A young hairdresser who was convinced she would smoke until she was 60 has revealed the moment she kicked her addiction.
Jodie Annabelle, 32, said she was going through a breakup when she was 23 and started hanging out with people who went to raves.
“It was all very innocent,” Annabelle, a new mother, told news.com.au.
One night she was hanging out with those friends.
They offered her a tube.
Being drunk, at a low point and “hanging out with the wrong people” saw her accept the offer.
It was the first time she had seen a drug.
Before that, it had been something she had only seen in movies.
She doesn’t even remember doing it.
“I thought it didn’t hurt me the first time, so I said yes the next time. That’s how it slowly crept into my life,” she said.
Then, she met a boy.
He had had problems with ice in the past and was trying to turn his life around.
Annabelle offered to help her with that.
The pair began dating.
The man still used occasionally and so did Annabelle.
After a few months, she started craving the drug every week.
The man began to “confess” to his drug use.
This went on for a year.
The hairdresser said that when she first started using, she was spending $150 a day on the drug.
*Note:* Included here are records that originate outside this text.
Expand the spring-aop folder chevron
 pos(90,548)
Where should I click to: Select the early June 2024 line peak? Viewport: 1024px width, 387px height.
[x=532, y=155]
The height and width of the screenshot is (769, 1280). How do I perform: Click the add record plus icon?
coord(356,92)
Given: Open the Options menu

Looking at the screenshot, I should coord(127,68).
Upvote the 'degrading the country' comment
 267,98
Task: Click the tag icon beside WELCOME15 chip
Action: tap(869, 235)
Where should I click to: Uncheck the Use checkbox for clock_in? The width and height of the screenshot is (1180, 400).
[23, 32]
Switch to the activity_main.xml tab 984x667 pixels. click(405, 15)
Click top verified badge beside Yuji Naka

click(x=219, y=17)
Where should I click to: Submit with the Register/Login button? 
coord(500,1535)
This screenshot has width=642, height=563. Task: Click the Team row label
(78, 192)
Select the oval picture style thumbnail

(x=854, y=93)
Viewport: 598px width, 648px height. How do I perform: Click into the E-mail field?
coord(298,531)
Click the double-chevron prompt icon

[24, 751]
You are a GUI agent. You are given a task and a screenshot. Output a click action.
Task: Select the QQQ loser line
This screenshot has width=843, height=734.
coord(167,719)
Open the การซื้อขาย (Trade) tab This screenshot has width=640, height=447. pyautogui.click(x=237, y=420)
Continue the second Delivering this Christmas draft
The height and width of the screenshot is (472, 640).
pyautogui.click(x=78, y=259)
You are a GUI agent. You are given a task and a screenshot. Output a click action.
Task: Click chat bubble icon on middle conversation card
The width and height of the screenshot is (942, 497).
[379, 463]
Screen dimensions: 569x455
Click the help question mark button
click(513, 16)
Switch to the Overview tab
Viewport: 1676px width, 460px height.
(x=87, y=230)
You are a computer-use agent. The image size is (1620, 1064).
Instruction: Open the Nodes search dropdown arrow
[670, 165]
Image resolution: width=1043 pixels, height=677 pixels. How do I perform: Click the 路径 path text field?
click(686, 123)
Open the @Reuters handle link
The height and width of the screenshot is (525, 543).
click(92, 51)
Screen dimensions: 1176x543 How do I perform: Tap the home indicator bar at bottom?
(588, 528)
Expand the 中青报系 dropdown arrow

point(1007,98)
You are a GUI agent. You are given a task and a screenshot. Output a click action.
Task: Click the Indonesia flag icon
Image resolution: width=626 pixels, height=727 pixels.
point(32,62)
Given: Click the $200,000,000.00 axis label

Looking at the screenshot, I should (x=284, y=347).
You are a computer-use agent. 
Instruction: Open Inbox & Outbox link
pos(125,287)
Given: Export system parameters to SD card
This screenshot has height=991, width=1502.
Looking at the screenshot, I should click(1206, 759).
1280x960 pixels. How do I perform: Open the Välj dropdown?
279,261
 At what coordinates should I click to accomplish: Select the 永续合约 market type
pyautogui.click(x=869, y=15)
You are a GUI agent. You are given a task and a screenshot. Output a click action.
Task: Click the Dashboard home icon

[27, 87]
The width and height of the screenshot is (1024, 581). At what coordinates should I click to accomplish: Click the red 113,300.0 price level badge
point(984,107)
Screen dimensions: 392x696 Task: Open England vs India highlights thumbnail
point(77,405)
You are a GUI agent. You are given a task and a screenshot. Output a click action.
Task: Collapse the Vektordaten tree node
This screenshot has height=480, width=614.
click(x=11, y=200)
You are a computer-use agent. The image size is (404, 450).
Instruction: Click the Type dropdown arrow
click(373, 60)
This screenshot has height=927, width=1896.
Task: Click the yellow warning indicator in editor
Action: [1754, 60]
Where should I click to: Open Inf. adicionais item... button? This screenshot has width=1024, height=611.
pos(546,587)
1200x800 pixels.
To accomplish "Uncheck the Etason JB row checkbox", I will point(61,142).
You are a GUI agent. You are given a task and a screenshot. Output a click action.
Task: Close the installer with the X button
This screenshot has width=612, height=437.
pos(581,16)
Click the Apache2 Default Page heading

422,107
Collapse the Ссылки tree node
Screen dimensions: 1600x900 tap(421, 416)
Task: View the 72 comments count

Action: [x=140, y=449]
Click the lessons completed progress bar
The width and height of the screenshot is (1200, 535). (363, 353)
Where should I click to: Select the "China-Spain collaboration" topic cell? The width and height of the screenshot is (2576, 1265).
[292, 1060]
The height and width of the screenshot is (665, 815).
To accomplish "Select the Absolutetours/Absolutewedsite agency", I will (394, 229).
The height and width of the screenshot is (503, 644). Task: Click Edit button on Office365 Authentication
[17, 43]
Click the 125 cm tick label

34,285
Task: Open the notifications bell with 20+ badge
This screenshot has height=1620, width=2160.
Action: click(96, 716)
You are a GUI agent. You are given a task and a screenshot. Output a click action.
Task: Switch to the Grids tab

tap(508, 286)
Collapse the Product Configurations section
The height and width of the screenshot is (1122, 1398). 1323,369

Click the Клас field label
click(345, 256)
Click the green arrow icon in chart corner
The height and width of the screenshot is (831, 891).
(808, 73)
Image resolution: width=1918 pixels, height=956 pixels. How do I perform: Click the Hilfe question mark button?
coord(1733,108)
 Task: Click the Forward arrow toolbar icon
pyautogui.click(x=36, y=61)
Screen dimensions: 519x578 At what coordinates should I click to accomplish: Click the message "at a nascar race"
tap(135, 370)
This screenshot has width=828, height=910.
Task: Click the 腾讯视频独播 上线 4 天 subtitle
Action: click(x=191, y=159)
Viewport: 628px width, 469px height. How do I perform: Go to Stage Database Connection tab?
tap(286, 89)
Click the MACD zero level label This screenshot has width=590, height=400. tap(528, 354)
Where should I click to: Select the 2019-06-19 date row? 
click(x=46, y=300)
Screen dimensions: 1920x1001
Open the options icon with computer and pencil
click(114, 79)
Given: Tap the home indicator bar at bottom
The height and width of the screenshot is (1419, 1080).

“At the end of that relationship, I realized I was pushing clients to go and get drugs. I noticed it was bad. But even though I noticed it, I thought about doing it a few more times and then stop,” she said.
“You don’t really think about it too much. After that relationship ended, I fell into my addiction first.”
Besides meth, Annabelle started using heroin.
There were dark times.
Her home was invaded while her son was inside.
She clashed with the police.
She turned to selling drugs to finance her addiction.
“I got into that side of the world a lot,” she said.
Two years into her addiction, she returned home after taking her son to school.
The house was demolished by the police.
She was also told that she wasn’t far off – that she could turn her life around.
It was a warning she ignored.
She called her brushes with the law “luck” until 2020.
This is when she experienced a human invasion.
Another incident involved Annabelle giving a woman drugs in exchange for her driver’s license.
She didn’t have one and had to rent a car to pick up a dog she bought.
The moment she entered the city, she was withdrawn.
Annabelle handed over the fake driver’s license and the police officer prosecuted her like the other woman.
She was also accused of having drugs in the car.
“When I got back to the Gold Coast, I obviously told them it wasn’t her. So they hit me with perverting the course of justice,” she said.
For six months she was preparing to go to prison.
The police dropped the charges around the time Annabelle decided to get clean.
It wasn’t long after that that she had a life-changing moment.
She was shot in the arm, in an incident she did not want to elaborate on.
“It was after I was shot in the arm. I was in the hospital. I was still getting people to bring me drugs and go to the bathroom so I could smoke,” she said.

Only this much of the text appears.